→ SET TASK 1: Reproduce the entries word for word, from their first line through the line containing "(1198, 49).", including both of those lines.

→ SUPPLIED TEXT:
....
Looking to influence stakeholders on a psychological level? One way to do so is by positively affecting an individual’s behaviors/actions through behavioral science. Gabriel Camargo, CEO of Ingenious Softworks and his team are doing just that; by applying behavioral science through technology, they are able to solve business problems for clients. “We specialize in helping companies design and create digital and physical products that lead people to take action.”
For example, one product Ingenious Softworks created is an app that influences a smokers’ behavior, helping them quit through behavioral science. The app records how long a user goes without smoking. Each time the user feels an urge to smoke, they press a button on the app, signaling former smokers from across the world. The former smokers speak with the smoker, offering advice and motivation to stay clean. By the time the conversation is over, the behavior has been diverted and they’ve forgotten their urge to smoke. “Behaviors can not be removed, but they can be changed,” declares Gabriel. “We just figure out a way to trick the brain.”
“If we can help people make their life a little bit better, and multiply this by millions of people, that’s a huge change!” explains Gabriel. “These small, but important improvements on people’s lives are what drives our organization.”
Applying behavioral science through technology also helps companies sell more products, by affecting customer's behavior through triggering short and long-term rewards. For example, Ingenious Softworks recently created a coffee maker for a Dutch appliance manufacturer that is designed to take advantage of these influential decision factors. Ingenious Softworks studied the psychological profiles of a typical office person and their coffee consumption habits. From this information, Ingenious Softworks came up with the “half pot syndrome.” They noticed that during the workday, people who used the office coffee maker would dump out any remaining coffee in the pot, because they didn’t know whether or not it was fresh.
....
→ SET TASK 2: In the passage on behavioral science, why did office workers who used the office coffee maker pour out the coffee left in the pot?
....
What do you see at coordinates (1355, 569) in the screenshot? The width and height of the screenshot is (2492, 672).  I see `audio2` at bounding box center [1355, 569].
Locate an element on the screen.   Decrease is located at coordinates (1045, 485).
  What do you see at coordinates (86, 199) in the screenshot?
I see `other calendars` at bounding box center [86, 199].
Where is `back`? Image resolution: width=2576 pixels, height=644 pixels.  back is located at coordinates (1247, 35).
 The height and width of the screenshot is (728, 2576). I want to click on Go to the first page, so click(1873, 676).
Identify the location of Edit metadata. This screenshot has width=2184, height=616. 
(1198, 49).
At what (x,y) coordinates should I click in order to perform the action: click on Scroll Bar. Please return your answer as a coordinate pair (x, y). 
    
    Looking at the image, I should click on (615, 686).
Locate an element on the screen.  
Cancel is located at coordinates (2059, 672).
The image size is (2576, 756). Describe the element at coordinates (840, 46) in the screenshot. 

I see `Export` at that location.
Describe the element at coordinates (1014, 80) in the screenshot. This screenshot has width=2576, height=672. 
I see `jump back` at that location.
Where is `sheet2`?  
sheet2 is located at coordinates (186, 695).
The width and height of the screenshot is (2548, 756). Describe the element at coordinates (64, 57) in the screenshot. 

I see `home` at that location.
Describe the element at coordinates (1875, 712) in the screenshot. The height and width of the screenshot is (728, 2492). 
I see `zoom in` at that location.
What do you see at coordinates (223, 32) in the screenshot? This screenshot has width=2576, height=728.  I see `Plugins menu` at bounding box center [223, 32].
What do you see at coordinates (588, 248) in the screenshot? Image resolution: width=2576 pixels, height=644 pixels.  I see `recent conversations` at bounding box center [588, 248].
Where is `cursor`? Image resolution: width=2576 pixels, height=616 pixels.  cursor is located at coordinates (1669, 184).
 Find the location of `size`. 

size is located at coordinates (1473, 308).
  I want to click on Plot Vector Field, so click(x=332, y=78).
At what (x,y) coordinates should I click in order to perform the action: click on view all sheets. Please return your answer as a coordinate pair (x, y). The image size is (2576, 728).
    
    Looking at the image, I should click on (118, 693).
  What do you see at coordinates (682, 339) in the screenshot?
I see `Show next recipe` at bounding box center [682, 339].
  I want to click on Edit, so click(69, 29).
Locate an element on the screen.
....
→ EXERCISE ANSWER 1:
What do you see at coordinates (1355, 569) in the screenshot? The width and height of the screenshot is (2492, 672).  I see `audio2` at bounding box center [1355, 569].
Locate an element on the screen.   Decrease is located at coordinates (1045, 485).
  What do you see at coordinates (86, 199) in the screenshot?
I see `other calendars` at bounding box center [86, 199].
Where is `back`? Image resolution: width=2576 pixels, height=644 pixels.  back is located at coordinates (1247, 35).
 The height and width of the screenshot is (728, 2576). I want to click on Go to the first page, so click(1873, 676).
Identify the location of Edit metadata. This screenshot has width=2184, height=616. 
(1198, 49).

→ EXERCISE ANSWER 2: They poured out the leftover coffee because they didn't know whether or not it was fresh. Ingenious Softworks saw this habit during the workday and called it the "half pot syndrome."